Long-term growth hormone treatment in a boy with 45,X/46,X,idic(Yp) mixed gonadal dysgenesis: comparison with growth pattern of an untreated patient.

BACKGROUND: Mixed gonadal dysgenesis (MGD) is a rare disorder. Short stature is a well known feature of this condition. Although growth hormone (GH) treatment has been suggested to treat growth impairment, conflicting data surround this issue.
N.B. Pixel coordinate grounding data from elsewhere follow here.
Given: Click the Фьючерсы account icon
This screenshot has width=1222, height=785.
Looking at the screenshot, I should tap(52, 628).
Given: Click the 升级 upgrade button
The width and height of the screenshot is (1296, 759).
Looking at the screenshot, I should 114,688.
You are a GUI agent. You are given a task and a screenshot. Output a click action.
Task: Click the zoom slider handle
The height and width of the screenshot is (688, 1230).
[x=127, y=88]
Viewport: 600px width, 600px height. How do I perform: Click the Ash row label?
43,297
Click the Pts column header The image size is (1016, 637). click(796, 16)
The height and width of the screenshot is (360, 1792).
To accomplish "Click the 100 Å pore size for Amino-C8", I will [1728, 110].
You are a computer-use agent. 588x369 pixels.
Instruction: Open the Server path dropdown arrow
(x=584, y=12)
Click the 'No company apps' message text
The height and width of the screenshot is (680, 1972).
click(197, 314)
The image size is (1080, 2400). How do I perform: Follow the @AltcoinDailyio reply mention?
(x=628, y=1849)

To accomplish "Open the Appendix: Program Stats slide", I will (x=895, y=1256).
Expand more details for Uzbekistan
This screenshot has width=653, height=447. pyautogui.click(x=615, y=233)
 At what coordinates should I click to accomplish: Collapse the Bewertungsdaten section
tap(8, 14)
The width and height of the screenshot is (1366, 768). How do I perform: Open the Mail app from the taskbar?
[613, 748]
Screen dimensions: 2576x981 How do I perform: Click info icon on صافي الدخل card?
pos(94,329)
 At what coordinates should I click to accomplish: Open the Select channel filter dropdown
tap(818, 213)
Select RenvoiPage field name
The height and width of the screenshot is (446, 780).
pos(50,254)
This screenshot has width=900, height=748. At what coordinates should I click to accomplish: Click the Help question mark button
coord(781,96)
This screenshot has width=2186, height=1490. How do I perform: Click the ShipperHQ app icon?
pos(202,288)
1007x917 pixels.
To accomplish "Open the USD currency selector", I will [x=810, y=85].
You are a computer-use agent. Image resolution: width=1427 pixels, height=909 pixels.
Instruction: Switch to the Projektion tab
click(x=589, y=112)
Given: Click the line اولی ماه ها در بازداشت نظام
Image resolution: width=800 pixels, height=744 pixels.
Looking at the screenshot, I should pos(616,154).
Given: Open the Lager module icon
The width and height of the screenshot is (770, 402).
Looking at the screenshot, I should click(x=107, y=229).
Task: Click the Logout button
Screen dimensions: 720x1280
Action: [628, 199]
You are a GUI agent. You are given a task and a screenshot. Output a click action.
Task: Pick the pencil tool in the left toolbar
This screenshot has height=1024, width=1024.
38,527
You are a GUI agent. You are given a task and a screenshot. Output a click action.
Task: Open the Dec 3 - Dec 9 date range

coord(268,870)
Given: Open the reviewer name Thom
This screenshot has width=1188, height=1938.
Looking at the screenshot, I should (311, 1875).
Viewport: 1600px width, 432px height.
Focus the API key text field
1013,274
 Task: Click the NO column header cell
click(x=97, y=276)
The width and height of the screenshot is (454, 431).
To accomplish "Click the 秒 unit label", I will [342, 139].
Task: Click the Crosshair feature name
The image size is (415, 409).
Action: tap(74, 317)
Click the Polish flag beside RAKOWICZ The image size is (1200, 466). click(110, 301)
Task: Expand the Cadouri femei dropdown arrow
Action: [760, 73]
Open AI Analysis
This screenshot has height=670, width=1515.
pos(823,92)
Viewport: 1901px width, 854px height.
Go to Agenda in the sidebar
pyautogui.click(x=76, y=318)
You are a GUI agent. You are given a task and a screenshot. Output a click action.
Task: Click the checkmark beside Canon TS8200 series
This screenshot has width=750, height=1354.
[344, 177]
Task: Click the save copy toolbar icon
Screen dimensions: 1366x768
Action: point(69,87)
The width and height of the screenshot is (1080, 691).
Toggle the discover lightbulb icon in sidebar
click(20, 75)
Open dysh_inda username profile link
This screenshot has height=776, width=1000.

CASE REPORT: We report on long-term growth hormone (GH) therapy at pharmacological doses (0.33 mg/kg/week) in a boy (age 4.6 years) with MGD [karyotype 45,X/46,X,idic(Yp)]. An untreated boy of similar karyotype and growth delay served as control. The treated boy showed a progressive improvement of stature during GH administration. His height completely normalized after 6.5 years of treatment and he reached his target height centile before puberty onset. In the untreated boy, no improvement of growth pattern was found.

CONCLUSIONS: We conclude that short boys with MGD and 45,X/46,X,idic(Yp) karyotype may benefit from early GH therapy at pharmacological doses. Evaluation of larger patient samples and additional follow-up till final height are needed to reach definitive conclusions as to the optimal growth-promoting therapy for this disorder of sex development.